(GIVEN RECORDS)
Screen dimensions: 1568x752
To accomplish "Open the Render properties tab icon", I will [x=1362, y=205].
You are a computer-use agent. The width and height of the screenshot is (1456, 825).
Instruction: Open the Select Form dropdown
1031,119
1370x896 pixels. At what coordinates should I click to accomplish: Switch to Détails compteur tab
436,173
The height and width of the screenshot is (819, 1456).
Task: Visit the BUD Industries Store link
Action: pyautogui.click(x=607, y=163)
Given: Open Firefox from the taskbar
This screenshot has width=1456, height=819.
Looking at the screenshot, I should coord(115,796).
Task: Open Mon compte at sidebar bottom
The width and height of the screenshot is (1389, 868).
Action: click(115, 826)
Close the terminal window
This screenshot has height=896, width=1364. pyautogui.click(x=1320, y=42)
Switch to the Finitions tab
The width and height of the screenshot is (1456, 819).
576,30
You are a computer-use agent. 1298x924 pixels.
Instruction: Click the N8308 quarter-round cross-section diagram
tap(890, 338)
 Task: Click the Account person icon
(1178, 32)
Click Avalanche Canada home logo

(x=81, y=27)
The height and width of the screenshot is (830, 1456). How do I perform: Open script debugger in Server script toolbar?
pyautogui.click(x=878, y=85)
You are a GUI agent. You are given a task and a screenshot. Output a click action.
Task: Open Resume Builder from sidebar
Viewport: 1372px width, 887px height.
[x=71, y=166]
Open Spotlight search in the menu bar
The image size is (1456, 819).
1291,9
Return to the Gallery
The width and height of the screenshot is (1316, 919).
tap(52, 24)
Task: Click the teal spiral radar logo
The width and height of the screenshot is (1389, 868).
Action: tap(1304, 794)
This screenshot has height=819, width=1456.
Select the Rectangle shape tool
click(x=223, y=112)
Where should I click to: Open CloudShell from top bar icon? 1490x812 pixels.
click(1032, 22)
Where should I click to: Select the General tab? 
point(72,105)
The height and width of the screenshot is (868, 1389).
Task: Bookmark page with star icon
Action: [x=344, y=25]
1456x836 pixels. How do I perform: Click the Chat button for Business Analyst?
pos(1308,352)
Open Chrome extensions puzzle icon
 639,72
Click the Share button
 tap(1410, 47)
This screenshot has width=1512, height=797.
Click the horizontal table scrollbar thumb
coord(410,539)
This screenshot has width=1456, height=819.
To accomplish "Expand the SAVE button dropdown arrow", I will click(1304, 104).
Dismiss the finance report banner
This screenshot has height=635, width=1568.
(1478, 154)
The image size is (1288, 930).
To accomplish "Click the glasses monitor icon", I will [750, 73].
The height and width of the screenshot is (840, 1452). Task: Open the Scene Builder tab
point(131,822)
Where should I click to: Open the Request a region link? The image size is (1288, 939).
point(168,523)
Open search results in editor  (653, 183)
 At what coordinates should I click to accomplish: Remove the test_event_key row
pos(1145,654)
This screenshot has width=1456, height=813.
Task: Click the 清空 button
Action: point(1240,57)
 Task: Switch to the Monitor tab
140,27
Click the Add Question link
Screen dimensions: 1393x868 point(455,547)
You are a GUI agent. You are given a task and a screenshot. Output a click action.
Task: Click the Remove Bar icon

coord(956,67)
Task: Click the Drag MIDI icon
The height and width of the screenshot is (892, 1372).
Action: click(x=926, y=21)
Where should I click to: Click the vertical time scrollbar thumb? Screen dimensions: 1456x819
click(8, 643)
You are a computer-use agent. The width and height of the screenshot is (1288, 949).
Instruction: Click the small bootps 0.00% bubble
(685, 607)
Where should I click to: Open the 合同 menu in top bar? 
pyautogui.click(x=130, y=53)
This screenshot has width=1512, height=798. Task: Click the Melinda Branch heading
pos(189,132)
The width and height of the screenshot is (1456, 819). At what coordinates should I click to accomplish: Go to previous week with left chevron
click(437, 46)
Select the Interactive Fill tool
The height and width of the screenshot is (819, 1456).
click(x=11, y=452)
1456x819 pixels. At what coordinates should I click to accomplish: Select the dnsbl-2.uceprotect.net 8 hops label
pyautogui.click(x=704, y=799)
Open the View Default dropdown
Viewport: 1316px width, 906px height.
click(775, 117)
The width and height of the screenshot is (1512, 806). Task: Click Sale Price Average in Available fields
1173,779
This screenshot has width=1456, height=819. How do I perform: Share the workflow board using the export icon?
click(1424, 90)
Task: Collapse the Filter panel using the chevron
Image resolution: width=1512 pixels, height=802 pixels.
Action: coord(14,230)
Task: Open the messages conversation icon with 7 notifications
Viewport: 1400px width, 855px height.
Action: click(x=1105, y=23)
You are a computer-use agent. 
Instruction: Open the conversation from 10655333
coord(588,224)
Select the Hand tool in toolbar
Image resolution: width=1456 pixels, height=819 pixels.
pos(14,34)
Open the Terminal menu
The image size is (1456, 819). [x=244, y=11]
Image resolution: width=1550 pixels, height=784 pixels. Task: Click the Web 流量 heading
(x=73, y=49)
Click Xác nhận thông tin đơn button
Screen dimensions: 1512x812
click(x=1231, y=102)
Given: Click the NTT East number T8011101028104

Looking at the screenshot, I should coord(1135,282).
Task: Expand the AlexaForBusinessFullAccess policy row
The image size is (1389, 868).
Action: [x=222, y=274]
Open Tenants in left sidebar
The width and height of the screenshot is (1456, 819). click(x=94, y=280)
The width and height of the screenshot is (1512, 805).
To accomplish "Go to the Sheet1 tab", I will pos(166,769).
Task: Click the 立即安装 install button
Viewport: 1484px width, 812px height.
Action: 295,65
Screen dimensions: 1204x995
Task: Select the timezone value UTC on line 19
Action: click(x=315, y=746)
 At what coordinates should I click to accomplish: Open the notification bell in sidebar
(End GIVEN RECORDS)
BRIEF – Where a line of the listing includes the word "computer", add it to the tally, and give the final number and nothing more.

TASK SOLUTION – 4